Below are records. Find each line in them that holds the word "computer" and copy it.

(Beginning of DATA RECORDS)

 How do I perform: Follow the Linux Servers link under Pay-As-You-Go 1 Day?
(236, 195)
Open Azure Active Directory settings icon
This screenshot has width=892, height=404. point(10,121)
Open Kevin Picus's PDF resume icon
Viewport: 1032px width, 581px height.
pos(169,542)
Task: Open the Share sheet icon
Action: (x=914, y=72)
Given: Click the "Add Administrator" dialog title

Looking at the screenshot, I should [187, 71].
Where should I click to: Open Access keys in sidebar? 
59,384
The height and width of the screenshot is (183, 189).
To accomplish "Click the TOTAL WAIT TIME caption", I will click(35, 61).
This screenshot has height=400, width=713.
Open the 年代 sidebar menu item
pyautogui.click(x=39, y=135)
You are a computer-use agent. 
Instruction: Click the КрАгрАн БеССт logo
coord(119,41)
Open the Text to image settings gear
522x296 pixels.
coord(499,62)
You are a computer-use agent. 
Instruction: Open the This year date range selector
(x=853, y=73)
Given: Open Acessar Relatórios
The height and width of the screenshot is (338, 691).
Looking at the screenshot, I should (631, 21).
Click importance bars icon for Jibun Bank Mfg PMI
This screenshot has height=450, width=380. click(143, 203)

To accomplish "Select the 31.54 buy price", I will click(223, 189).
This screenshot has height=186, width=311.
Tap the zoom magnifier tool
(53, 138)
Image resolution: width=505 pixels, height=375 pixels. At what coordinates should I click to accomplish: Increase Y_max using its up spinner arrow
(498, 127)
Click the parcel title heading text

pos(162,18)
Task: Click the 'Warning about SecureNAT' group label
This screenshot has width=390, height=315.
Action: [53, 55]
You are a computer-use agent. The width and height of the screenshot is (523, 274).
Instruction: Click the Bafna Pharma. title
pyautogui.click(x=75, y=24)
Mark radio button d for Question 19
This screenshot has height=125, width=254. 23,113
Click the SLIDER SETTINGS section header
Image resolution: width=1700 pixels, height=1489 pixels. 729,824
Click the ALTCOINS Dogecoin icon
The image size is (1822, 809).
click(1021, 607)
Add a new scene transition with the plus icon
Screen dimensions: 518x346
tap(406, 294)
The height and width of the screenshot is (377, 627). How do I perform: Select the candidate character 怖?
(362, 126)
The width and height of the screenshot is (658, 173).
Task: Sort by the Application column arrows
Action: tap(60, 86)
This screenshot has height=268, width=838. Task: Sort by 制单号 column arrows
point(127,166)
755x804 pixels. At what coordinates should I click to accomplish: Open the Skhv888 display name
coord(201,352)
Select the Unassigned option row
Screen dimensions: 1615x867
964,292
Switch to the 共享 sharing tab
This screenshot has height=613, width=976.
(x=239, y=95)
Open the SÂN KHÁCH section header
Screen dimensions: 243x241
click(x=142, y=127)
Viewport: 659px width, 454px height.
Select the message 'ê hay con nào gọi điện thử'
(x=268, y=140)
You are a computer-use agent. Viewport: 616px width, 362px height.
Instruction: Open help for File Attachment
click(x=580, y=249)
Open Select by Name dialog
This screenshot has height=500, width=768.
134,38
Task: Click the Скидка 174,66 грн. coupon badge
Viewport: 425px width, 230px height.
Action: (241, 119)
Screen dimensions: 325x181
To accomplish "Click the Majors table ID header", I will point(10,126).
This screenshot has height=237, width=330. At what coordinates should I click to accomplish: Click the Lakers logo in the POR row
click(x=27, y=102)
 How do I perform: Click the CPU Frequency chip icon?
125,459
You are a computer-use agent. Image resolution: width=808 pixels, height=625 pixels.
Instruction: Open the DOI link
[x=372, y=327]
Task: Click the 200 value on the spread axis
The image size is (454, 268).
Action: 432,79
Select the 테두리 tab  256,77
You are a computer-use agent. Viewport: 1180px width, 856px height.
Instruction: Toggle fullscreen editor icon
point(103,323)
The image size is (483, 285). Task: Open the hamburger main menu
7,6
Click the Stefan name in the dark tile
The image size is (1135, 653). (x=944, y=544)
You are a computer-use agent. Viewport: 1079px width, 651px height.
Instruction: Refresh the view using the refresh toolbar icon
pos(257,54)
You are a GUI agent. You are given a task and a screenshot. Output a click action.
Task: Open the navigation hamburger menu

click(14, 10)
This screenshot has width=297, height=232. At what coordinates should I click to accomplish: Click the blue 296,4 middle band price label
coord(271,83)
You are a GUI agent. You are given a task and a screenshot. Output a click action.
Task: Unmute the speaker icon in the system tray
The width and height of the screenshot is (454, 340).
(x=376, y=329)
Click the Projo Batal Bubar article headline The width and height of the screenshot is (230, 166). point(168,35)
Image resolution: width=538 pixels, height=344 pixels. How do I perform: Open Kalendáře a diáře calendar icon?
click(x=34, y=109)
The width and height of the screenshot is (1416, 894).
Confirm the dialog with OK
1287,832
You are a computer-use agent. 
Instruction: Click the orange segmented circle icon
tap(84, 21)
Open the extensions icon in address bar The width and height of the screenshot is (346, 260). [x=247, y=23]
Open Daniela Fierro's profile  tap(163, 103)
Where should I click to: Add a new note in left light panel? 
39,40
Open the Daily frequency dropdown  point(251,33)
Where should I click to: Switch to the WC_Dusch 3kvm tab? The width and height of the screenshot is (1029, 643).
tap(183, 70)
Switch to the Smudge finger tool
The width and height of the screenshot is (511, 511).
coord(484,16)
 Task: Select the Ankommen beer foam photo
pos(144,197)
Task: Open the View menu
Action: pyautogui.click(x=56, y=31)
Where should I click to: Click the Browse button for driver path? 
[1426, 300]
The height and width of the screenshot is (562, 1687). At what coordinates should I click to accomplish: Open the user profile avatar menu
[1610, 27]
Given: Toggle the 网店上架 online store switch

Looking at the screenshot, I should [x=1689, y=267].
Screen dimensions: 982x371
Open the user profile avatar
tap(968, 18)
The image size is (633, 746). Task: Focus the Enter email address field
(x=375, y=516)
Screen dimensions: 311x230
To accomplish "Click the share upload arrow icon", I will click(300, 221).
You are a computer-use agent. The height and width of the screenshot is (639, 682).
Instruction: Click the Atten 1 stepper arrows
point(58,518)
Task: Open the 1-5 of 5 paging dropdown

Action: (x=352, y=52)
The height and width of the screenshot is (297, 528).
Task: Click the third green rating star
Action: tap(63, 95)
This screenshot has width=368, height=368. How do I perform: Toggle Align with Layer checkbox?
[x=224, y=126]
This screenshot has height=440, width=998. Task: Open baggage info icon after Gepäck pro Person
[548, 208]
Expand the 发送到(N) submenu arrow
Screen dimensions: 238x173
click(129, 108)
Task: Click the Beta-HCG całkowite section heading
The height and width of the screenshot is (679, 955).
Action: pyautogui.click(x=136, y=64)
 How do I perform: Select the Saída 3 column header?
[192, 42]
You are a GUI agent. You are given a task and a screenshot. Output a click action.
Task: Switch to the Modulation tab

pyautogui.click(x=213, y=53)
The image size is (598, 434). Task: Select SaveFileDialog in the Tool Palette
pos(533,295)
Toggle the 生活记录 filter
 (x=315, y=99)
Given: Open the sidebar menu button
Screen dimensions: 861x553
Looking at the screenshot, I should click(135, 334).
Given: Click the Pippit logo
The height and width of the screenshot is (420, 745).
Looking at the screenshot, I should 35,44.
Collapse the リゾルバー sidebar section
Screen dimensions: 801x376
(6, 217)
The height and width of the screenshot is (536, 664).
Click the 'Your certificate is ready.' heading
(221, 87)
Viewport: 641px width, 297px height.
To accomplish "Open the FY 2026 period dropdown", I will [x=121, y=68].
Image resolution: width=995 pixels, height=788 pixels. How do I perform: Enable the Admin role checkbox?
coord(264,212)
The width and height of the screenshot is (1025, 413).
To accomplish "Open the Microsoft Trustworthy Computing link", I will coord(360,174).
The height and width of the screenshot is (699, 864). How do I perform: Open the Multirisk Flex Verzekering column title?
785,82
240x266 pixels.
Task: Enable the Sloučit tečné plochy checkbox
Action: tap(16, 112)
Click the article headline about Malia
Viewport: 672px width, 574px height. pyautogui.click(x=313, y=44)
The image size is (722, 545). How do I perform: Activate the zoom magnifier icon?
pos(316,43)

(End of DATA RECORDS)

* [ANSWER BOX]
You are a computer-use agent. 
You are a computer-use agent. 
You are a computer-use agent. The width and height of the screenshot is (523, 274).
You are a computer-use agent. Viewport: 616px width, 362px height.
You are a computer-use agent. Image resolution: width=808 pixels, height=625 pixels.
You are a computer-use agent. Viewport: 1180px width, 856px height.
You are a computer-use agent. Viewport: 1079px width, 651px height.
You are a computer-use agent. 
You are a computer-use agent. The height and width of the screenshot is (639, 682).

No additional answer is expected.